4. Your inner critic is a part of you that wants to diminish you.

Have you noticed how certain people seem to effortlessly step into any situation with grace and ease? From public speakers and actors to salespeople and sales managers, they all seem to possess an air of confidence that allows them to blend in effortlessly and thrive. However, many don’t realise there are scientific principles that explain what these confident individuals do differently, as well as ways we can become more confident ourselves.

An inner critic can be an immense power, and it may tempt us to believe it represents who we truly are, having access to immutable truths about who you are as an individual, as well as knowing all your innermost thoughts, vulnerabilities, and experiences that push certain buttons in you.

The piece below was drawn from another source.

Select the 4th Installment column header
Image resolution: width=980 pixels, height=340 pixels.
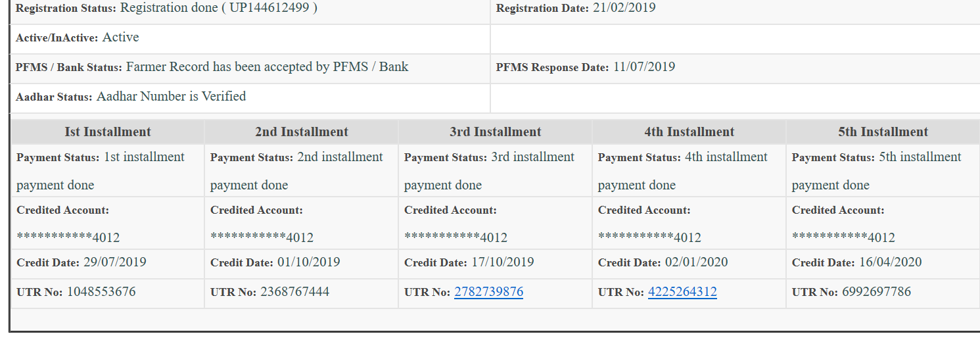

This belief may lead to feelings that any time negative thoughts enter our heads, they must come from within us, and that somehow this must mean we are broken or damaged individuals.

When your inner critic starts talking, try showing it some empathy and asking what’s bothering it and why they believe what they do. By showing compassion to that person, their criticism should become less of a barrier to your own success and happiness.

Your inner critic can diminish you by making you feel small, comparing yourself with others, and personalising events that happen to you. This leads to destructive thought processes, which prevent us from taking the steps needed to move forward in our lives and make progress. Luckily, however, it’s not your fault for believing these negative thoughts and behaviours; these maladaptive coping mechanisms simply contribute to them.

Deliberately breaking free from negative self-talk requires first recognizing it when it occurs and choosing not to react in response. With practice, your mind can learn how to tune out this inner critic and focus on what truly matters, eventually taking control over its contents and building an emotionally fulfilling and confident lifestyle! I wish you success on this journey!